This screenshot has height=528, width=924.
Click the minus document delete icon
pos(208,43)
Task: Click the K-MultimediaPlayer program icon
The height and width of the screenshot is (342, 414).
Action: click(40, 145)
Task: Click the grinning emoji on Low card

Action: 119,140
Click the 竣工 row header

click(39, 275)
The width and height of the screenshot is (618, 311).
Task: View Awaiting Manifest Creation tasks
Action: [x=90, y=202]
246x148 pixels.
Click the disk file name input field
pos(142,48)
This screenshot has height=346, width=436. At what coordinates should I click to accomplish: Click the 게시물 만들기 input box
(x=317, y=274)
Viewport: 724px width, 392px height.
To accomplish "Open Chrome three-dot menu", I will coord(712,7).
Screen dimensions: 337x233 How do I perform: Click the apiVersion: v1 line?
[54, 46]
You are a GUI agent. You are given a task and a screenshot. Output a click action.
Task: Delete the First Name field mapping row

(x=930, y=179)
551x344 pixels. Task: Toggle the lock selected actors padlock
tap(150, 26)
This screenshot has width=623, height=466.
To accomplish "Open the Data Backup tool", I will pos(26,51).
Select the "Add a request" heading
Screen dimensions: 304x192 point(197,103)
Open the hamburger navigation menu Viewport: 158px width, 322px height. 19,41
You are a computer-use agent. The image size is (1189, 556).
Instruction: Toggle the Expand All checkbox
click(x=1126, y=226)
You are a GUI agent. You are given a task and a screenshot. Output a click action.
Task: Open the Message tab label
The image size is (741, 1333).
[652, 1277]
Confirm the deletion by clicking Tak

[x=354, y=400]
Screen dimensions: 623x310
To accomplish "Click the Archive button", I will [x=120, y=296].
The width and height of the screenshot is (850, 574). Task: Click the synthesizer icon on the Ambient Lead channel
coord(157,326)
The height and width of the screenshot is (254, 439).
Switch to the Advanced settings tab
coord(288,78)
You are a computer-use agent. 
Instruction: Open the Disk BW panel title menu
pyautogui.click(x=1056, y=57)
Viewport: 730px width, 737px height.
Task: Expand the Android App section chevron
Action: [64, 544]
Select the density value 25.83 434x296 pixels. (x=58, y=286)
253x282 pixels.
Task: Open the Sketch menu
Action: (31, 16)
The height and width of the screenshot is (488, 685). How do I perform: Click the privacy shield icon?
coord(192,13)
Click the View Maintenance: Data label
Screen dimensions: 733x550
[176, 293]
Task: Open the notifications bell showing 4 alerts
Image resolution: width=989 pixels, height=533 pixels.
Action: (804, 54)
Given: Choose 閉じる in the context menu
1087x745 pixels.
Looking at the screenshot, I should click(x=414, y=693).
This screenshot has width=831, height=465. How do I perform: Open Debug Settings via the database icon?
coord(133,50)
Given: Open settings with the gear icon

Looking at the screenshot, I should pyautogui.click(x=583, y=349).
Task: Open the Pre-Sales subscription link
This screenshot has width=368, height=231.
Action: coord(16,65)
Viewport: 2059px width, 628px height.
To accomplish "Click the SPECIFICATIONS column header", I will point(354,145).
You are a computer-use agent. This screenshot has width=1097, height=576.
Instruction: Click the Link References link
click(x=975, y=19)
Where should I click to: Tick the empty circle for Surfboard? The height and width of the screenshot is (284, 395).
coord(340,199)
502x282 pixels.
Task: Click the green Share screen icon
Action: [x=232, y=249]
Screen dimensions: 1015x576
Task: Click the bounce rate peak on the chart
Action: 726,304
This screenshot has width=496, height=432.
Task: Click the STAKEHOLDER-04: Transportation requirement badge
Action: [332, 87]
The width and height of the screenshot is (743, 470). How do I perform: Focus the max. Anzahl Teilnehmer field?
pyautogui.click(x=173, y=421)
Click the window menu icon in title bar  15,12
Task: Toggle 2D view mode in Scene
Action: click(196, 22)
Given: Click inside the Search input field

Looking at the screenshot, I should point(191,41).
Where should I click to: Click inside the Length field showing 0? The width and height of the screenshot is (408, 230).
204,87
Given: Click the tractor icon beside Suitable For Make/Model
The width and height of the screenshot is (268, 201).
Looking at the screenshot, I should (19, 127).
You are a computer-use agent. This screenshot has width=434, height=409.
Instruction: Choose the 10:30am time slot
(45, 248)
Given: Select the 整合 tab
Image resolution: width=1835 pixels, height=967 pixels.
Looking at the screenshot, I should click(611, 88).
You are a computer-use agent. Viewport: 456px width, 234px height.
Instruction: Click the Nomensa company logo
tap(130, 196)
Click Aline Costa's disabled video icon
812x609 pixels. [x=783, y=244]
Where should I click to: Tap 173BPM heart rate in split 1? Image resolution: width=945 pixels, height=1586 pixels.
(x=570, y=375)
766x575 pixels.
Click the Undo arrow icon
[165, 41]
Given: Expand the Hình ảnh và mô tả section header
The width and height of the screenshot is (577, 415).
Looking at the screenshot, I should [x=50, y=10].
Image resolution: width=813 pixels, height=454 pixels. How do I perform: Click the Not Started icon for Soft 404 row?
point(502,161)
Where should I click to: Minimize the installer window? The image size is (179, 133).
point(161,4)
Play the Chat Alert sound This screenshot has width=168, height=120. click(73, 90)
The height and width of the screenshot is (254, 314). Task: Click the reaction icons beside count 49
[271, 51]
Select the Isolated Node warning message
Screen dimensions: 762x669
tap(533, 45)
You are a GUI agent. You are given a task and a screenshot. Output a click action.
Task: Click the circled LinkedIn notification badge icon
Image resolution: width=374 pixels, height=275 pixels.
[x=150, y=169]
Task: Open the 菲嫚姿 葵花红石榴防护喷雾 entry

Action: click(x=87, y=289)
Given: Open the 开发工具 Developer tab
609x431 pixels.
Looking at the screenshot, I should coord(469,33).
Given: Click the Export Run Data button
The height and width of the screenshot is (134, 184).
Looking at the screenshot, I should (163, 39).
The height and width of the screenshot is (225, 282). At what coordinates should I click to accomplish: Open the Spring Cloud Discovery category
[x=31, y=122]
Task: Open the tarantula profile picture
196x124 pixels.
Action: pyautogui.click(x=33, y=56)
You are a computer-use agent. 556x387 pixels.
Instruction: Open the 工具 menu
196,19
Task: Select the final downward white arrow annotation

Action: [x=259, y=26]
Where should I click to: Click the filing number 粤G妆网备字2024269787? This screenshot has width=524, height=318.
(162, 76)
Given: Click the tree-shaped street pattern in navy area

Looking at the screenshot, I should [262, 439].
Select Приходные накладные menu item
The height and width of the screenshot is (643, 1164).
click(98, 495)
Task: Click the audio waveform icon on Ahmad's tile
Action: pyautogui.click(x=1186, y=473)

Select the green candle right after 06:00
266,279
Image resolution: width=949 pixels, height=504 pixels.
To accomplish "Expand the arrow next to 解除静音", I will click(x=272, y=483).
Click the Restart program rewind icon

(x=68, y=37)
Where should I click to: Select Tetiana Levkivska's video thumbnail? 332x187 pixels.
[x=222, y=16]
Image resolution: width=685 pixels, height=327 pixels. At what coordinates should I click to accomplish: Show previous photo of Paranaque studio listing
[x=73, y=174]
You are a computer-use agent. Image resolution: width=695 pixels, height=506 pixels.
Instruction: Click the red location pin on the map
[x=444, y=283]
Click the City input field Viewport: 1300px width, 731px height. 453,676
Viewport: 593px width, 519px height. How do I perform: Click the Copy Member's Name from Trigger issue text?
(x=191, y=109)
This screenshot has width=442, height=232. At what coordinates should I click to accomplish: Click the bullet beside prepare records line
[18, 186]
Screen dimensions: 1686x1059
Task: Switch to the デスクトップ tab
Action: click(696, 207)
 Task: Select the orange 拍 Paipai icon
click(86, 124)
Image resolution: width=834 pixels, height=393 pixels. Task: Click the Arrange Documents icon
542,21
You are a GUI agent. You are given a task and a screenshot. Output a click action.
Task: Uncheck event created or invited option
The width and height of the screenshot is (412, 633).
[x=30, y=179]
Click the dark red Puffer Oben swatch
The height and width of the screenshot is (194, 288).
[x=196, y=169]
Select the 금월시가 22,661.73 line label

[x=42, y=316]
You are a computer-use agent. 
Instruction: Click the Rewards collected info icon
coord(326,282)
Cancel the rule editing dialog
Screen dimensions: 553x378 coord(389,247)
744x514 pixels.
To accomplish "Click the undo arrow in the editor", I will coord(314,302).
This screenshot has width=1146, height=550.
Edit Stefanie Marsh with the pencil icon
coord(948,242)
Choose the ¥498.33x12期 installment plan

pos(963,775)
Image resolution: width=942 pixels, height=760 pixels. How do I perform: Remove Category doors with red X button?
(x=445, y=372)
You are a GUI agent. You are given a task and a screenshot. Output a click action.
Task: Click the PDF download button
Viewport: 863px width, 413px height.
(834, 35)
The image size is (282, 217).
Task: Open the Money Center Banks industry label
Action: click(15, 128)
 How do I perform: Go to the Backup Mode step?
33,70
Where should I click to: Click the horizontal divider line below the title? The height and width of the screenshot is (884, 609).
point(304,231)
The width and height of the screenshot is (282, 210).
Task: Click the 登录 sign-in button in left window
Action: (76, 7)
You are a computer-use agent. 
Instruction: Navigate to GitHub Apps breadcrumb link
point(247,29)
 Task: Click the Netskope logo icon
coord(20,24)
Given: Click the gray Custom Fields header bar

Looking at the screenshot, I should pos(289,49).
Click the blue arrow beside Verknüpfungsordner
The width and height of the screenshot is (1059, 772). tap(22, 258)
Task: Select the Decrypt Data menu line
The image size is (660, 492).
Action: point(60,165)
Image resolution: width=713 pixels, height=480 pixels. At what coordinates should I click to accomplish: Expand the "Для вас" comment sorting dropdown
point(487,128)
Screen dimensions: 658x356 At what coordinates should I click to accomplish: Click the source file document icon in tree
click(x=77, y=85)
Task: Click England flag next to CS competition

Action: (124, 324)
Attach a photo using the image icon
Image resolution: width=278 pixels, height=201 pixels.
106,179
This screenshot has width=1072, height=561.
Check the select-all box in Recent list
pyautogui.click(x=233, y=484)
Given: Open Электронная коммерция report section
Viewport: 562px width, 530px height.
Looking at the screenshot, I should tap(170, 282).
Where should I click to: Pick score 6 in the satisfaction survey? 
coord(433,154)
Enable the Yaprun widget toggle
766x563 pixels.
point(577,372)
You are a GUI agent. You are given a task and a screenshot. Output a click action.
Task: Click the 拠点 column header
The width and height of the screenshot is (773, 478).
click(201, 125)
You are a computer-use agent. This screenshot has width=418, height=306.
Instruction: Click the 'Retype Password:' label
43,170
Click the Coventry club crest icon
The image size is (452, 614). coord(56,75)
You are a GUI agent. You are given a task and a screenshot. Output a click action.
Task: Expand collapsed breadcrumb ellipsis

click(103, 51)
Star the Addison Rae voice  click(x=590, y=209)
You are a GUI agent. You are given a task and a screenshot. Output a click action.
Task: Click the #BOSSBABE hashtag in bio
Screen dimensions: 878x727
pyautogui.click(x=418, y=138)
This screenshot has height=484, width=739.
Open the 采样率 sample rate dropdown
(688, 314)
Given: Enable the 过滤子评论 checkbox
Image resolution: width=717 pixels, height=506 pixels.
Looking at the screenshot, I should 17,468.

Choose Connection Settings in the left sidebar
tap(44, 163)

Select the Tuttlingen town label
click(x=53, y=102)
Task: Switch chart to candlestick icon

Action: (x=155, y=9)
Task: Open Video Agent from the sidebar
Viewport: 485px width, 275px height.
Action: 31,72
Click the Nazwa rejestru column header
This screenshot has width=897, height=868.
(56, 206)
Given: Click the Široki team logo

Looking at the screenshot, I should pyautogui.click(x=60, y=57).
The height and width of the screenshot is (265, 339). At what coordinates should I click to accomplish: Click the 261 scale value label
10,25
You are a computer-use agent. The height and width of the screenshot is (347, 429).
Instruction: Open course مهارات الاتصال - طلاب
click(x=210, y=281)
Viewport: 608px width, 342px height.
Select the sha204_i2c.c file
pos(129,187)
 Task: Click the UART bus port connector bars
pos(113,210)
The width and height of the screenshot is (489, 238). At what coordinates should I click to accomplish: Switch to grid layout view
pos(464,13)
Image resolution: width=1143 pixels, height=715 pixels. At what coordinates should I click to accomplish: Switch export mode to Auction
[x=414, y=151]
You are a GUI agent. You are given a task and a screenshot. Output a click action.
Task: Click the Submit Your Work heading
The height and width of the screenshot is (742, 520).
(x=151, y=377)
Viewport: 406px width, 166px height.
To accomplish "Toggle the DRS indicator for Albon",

● ● ● ● ● ● ●

_Brief_
Copy out each line of the listing that contains the word "computer".

_Result for this task_
You are a computer-use agent. The image size is (1189, 556).
You are a computer-use agent. 
You are a computer-use agent. This screenshot has width=1097, height=576.
You are a computer-use agent. This screenshot has width=434, height=409.
You are a computer-use agent. Viewport: 456px width, 234px height.
You are a computer-use agent. 556x387 pixels.
You are a computer-use agent. Image resolution: width=695 pixels, height=506 pixels.
You are a computer-use agent. 
You are a computer-use agent. 
You are a computer-use agent. This screenshot has width=418, height=306.
You are a computer-use agent. The height and width of the screenshot is (347, 429).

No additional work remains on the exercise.